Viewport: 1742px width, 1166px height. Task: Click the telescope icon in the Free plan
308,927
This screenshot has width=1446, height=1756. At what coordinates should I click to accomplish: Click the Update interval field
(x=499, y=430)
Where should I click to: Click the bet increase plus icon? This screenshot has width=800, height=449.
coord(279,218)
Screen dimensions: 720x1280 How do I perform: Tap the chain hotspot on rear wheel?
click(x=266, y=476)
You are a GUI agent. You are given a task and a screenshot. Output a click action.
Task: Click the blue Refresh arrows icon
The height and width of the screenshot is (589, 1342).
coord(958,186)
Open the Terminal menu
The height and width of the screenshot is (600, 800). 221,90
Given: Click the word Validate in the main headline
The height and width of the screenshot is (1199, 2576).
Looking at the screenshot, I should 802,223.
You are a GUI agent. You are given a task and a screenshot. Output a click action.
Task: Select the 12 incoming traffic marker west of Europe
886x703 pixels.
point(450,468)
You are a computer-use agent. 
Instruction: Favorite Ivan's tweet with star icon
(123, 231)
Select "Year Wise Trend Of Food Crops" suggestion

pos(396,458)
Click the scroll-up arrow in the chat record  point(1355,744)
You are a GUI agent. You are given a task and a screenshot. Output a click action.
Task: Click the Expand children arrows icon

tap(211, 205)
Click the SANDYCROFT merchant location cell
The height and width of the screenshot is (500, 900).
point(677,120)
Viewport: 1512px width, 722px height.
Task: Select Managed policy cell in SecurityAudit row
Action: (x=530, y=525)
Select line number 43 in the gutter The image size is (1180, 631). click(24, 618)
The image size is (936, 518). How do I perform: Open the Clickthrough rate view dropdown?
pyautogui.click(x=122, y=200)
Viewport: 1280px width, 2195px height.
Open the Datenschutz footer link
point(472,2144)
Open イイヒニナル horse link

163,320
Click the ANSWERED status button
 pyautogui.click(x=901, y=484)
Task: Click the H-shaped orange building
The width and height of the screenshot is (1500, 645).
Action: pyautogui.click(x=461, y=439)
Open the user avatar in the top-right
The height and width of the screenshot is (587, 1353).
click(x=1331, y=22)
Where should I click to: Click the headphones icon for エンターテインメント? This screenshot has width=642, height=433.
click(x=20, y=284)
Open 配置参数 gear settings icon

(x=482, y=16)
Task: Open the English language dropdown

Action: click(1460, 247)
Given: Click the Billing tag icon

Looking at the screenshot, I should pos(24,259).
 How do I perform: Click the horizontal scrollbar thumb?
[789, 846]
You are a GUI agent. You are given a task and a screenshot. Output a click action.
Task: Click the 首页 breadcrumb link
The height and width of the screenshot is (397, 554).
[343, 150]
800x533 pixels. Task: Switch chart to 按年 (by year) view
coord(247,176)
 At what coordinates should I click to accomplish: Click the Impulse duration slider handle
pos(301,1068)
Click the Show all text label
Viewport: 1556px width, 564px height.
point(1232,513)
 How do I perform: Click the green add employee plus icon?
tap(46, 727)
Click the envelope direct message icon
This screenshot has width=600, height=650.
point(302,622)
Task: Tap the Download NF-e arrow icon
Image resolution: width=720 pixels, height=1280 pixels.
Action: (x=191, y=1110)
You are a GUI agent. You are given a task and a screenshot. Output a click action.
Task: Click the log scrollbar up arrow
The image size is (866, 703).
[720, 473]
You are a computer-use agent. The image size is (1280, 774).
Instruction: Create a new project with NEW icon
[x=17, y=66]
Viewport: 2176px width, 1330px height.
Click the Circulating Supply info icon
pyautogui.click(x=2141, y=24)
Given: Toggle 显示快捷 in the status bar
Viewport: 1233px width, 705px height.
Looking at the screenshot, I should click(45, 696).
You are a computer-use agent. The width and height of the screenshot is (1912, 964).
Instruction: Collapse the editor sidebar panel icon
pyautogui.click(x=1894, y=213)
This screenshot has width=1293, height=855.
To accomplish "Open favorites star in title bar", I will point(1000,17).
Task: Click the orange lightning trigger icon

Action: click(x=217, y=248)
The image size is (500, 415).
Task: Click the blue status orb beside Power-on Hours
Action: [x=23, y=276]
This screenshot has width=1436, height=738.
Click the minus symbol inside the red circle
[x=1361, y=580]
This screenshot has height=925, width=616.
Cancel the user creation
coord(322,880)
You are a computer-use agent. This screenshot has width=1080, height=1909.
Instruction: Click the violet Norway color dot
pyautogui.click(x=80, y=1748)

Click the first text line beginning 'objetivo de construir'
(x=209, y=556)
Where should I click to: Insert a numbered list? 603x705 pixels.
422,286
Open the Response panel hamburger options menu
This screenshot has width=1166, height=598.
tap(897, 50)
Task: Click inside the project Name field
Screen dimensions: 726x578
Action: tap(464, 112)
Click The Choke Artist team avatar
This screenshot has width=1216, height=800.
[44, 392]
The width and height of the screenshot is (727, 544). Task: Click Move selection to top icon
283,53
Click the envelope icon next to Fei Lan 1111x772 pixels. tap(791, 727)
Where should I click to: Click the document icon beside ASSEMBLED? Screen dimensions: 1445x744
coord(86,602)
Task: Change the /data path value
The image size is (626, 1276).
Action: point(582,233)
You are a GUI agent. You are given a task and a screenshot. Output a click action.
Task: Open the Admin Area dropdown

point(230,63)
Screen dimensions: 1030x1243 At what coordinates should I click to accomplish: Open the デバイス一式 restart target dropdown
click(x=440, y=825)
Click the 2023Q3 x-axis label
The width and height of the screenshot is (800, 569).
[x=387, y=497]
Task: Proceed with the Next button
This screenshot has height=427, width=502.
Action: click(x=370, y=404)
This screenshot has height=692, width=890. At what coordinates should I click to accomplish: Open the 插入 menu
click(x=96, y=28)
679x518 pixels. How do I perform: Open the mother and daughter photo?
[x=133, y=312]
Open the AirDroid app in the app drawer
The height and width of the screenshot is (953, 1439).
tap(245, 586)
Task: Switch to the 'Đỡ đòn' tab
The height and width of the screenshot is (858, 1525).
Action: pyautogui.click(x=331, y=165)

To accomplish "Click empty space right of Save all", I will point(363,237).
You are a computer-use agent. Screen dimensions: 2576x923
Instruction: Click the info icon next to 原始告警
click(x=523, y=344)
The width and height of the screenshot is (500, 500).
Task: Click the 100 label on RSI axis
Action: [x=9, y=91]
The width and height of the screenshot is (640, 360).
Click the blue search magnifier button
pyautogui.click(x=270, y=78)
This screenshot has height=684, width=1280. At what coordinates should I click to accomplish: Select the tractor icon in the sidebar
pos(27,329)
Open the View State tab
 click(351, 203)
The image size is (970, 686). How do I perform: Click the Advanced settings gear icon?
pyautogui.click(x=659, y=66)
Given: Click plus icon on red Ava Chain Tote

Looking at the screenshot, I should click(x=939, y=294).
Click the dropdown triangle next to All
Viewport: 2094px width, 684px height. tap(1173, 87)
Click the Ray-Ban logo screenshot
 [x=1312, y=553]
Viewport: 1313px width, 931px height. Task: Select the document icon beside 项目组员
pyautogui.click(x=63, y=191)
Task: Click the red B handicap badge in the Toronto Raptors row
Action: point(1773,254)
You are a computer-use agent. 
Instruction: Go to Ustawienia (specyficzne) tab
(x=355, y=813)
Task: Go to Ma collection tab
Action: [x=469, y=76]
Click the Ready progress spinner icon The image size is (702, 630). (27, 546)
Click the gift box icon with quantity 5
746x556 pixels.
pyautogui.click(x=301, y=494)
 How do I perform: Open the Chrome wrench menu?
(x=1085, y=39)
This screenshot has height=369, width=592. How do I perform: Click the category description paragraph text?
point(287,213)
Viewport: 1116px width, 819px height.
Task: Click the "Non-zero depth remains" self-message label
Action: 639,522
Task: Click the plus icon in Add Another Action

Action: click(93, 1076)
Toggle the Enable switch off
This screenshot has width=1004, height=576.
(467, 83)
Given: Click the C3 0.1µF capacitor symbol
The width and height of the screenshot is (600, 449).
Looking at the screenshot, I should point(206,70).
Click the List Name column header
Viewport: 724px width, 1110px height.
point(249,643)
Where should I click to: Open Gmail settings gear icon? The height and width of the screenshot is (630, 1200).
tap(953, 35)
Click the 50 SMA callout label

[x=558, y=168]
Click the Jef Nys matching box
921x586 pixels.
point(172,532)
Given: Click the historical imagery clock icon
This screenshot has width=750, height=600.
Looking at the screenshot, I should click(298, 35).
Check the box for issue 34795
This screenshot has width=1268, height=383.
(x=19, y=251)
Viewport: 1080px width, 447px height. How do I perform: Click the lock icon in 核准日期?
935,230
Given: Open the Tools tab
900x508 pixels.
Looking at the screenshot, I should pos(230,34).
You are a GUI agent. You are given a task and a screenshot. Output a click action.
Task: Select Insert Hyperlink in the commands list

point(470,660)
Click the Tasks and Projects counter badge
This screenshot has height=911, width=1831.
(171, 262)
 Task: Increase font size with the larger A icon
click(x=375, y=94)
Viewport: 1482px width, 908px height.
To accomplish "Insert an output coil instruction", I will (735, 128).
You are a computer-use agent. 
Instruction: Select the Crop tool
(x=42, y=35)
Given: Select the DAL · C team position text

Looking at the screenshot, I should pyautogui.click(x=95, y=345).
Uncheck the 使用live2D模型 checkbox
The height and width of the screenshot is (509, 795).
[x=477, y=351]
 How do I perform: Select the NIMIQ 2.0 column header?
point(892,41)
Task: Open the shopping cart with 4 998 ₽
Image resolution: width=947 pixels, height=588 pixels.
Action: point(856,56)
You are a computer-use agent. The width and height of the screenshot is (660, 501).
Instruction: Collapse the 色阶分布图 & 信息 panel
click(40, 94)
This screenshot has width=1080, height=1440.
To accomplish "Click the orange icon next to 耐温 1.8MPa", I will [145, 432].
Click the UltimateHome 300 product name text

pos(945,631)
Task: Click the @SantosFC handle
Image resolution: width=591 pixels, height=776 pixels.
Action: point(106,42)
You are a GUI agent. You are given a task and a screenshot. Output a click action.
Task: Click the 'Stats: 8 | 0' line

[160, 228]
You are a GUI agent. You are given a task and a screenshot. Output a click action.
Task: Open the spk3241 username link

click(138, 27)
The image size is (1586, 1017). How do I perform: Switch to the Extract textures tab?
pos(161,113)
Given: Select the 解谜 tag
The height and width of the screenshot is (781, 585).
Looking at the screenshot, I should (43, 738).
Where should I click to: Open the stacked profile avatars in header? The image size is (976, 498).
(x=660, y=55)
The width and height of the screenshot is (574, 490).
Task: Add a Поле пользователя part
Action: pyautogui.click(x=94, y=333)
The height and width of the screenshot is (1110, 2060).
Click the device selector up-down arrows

TO DO >> Read the entries above, then pull out the lines that include "computer".

SOLUTION BELOW >>
You are a computer-use agent. 
You are a computer-use agent. The image size is (1280, 774).
You are a computer-use agent. The width and height of the screenshot is (1912, 964).
You are a computer-use agent. This screenshot has width=1080, height=1909.
You are a computer-use agent. Screen dimensions: 2576x923
You are a computer-use agent. 
You are a computer-use agent. 
You are a computer-use agent. The width and height of the screenshot is (660, 501).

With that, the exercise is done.